⚙️ C++ Advanced

What are C++ optimization techniques?

Answer

C++ performance optimization operates at multiple levels: 1. Algorithmic (most impactful): choose O(log n) over O(n), O(n) over O(n²). Profile first — optimize the actual bottleneck, not assumptions. 2. Memory layout (cache efficiency): AoS (Array of Structs) → SoA (Struct of Arrays) for SIMD and cache: // AoS (cache-unfriendly for processing x,y separately): struct Point { float x, y, z; }; Point points[1000]; // SoA (cache-friendly for processing all x values): float x[1000], y[1000], z[1000];. Keep hot data contiguous (std::vector over std::list).
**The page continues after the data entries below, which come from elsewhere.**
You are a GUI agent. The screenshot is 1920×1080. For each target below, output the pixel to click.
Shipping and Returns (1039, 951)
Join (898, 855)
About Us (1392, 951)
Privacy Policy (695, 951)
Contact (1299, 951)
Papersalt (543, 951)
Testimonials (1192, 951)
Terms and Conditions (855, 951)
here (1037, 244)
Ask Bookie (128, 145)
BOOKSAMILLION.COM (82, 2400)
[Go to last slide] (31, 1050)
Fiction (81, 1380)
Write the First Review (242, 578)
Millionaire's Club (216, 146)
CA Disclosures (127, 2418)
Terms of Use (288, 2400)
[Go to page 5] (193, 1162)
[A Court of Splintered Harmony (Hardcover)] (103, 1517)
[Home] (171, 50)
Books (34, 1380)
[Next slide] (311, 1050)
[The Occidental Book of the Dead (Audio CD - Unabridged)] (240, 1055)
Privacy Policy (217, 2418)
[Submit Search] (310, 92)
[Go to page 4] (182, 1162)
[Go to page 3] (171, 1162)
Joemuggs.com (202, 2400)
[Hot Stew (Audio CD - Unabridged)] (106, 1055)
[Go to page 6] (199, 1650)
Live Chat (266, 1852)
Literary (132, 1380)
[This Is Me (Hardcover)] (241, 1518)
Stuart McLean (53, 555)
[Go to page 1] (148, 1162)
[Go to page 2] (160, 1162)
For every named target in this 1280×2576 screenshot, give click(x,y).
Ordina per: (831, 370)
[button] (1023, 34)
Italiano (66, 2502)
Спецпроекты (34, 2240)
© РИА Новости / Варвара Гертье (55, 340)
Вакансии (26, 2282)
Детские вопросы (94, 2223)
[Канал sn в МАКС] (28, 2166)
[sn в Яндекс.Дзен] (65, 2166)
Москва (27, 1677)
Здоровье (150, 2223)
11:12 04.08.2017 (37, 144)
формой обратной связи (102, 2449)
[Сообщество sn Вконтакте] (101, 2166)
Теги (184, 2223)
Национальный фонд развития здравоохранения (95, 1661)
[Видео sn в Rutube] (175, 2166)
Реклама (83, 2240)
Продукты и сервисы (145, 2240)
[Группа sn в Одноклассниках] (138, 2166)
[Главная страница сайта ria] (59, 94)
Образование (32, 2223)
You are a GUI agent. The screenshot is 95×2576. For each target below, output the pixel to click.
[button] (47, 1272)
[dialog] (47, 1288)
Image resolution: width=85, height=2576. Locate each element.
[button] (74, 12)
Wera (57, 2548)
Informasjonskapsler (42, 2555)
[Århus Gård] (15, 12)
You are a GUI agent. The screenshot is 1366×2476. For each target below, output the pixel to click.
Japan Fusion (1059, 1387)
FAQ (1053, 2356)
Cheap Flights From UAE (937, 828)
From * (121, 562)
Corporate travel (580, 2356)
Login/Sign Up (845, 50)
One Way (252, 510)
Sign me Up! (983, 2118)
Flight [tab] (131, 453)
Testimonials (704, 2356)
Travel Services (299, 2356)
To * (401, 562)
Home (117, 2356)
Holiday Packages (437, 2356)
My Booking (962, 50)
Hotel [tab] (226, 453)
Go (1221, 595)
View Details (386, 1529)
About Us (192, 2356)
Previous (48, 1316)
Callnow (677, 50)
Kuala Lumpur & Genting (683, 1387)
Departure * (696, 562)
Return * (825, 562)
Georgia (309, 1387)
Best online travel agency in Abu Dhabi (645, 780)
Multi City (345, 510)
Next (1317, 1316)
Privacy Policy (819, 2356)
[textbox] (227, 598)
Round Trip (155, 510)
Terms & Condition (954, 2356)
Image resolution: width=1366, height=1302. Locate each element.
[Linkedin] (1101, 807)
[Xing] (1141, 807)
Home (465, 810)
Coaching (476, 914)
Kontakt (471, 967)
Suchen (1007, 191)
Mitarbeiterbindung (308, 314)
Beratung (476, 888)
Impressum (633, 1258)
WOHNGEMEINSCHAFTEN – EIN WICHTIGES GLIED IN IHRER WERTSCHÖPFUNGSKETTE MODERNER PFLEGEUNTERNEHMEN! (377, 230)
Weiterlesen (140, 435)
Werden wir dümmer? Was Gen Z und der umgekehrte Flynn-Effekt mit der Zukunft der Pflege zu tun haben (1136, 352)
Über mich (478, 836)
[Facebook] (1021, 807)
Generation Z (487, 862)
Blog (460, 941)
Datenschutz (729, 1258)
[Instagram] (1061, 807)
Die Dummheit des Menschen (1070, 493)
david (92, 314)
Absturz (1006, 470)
Reserve vector capacity upfront. 3. Avoid unnecessary copies: pass by const reference, return by value (RVO), use std::move for temporaries, use emplace_back over push_back. 4. Inlining and constexpr: small functions marked inline or implemented in header avoid call overhead. constexpr moves computation to compile time. 5. Branch prediction: sort data before processing, use likely/unlikely hints: if (__builtin_expect(isHotPath, 1)) { /* ... */ }. C++20: [[likely]] if (condition) { }. 6. SIMD vectorization: use auto-vectorization-friendly loops (simple indexed loops, no aliasing), or use intrinsics/SIMD libraries (xsimd, Eigen) for explicit vectorization. 7. Compiler optimizations: -O2/-O3 enables most optimizations; -march=native enables CPU-specific instructions; LTO (Link Time Optimization) -flto; PGO (Profile-Guided Optimization). 8. Zero-cost abstractions: templates, inlined algorithms, constexpr — generate efficient code with no runtime overhead. The C++ "zero overhead principle." 9. Profiling tools: perf (Linux), Valgrind/Callgrind, Intel VTune, gprof, Google Benchmark for microbenchmarks. 10. Small String Optimization (SSO), Small Buffer Optimization (SBO): store small objects inline without heap allocation.